Contact: Sevda Eris, seris@kqed.org, 415.553.2835
Deep Look, KQED’s YouTube series exploring big scientific mysteries by revealing the unseen at the edge of our visible world, is back with new releases this week on the PBS Digital Studios channel. To illuminate rarely seen wonders, all of Deep Look’s videos are shot in ultra-HD using macro cinematography and microscope video. Deep Look will roll out two new videos per month through March 2016, taking viewers from the forest floor to the depths of the ocean.

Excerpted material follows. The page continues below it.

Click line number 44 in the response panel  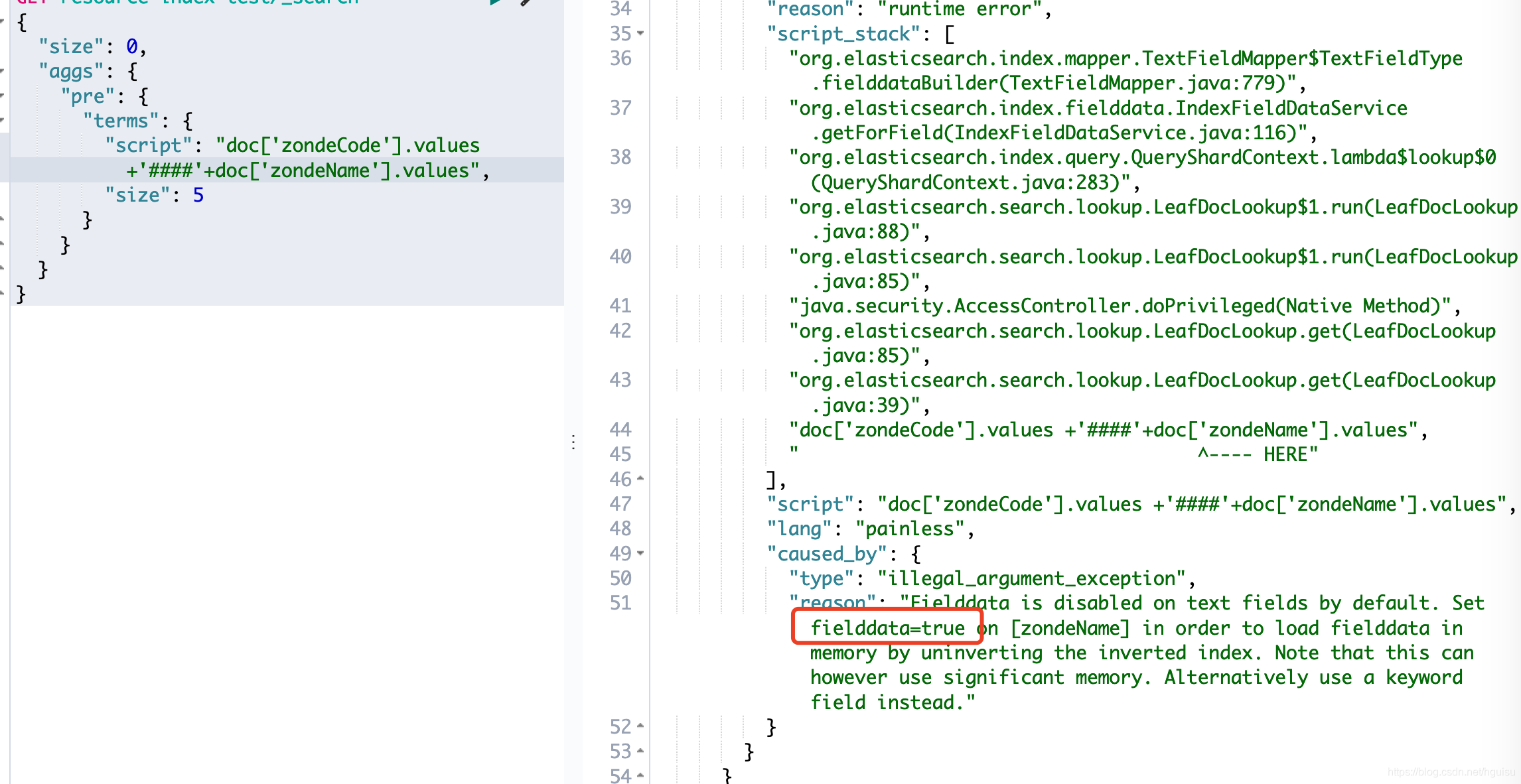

The latest video, Where Are the Ants Carrying All Those Leaves?, takes you deep inside the nests of leafcutter ants, some of the world’s oldest farmers, which use leaves to grow white tufts of nutritious fungus to feed their offspring. Their success as farmers has made leafcutter ants into fungus tycoons, and Deep Look’s video shows their hidden world up-close, complete with underground cities and huge half-inch soldiers to patrol them.
Other topics in the new collection include the following:
- “Resurrection plants,” which can spring back to life with the rain after decades of lying dormant without a drop of water
- Kilobots, tiny self-organizing robots inspired by the behavior of swarming insects and flocking birds
- 500-year-old coral samples being studied by climate scientists
- Ampullae of Lorenzini, the electroreceptors in sharks and rays
- Chameleon skin and a look at color-changing technology.
Deep Look is produced by KQED’s award-winning science team and is presented in collaboration with PBS Digital Studios. Deep Look launched its first video collection of 12 videos in October 2014 exploring wide-ranging topics from the pygmy seahorse’s amazing act of camouflage to the hummingbird’s slow-motion aerial acrobatics in a wind tunnel. Deep Look’s YouTube channel now has more than 10,000 subscribers and more than 1 million views. The entire short-video collection with accompanying articles can be accessed at KQED.org/deeplook.